The Libyan peace process has taken a backwards step with the country's democratically elected House of Representatives passing a vote of no confidence in its internationally recognised, UN-backed government.

Libya has been engulfed in chaos since the ousting of 40-year dictator Muammar Gaddafi in 2011, but the country's UN backed peace process hopes to remedy a two-year-long political crisis that erupted when militias forced the House of Representatives to flee the capital.

Since August 2014, expanding anarchy in Libya has provided a breeding ground for the Islamic State (Isis) and allowed the black market trade in guns, petrol and people to flourish.

The Government of National Accord was the result of seemingly interminable UN-backed talks, which created a unity government under Fayez Serraj, now installed in Tripoli.

The spokesman for the House of Representatives Abdullah Ablahig said 61 lawmakers voted against the government, 39 abstained and one voted to support it, with enough members to reach a quorum. Questions have been raised over the validity of the vote. One pro-government lawmaker told the Associated Press his parliamentary colleagues had not been made aware of the vote.

While it is not clear what happens next, and whether the Serraj government can make any claim to legitimacy, the vote is a blow to the international community's efforts to purge IS from Libya.

The international community has said it will only cooperate with a unity government in Libya to achieve strategic aims.
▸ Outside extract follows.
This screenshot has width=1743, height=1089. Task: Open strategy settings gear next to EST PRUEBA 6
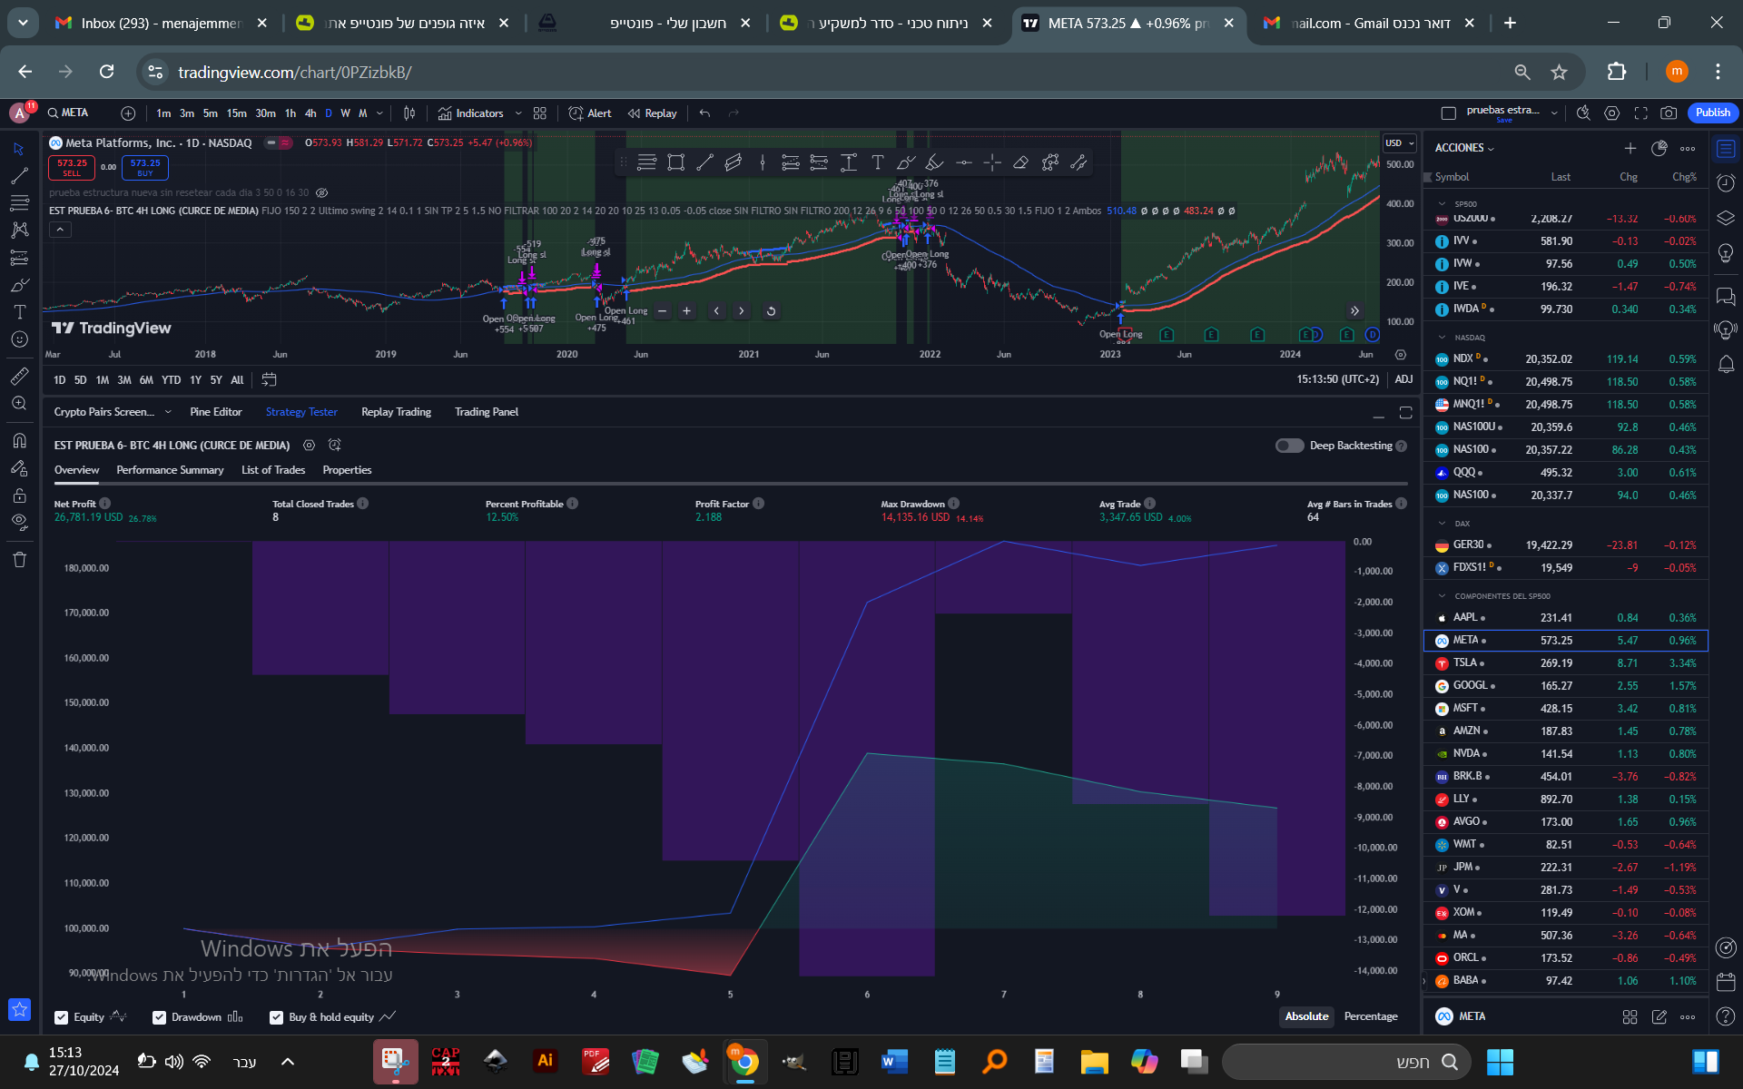pyautogui.click(x=309, y=446)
US airstrikes have hit Isis positions in the Isis stronghold of Sirte, with British and US special forces deployed on the ground.

Militias, predominantly from the costal Libyan town of Misrata and fighting under the auspices of the Government of National Accord, claim to have all but liberated Sirte. At one point there were thousands of Isis militants in the town, according to UN and US estimates. It was believed to be a fall-back position for Isis as its territory was eroded in the Levant.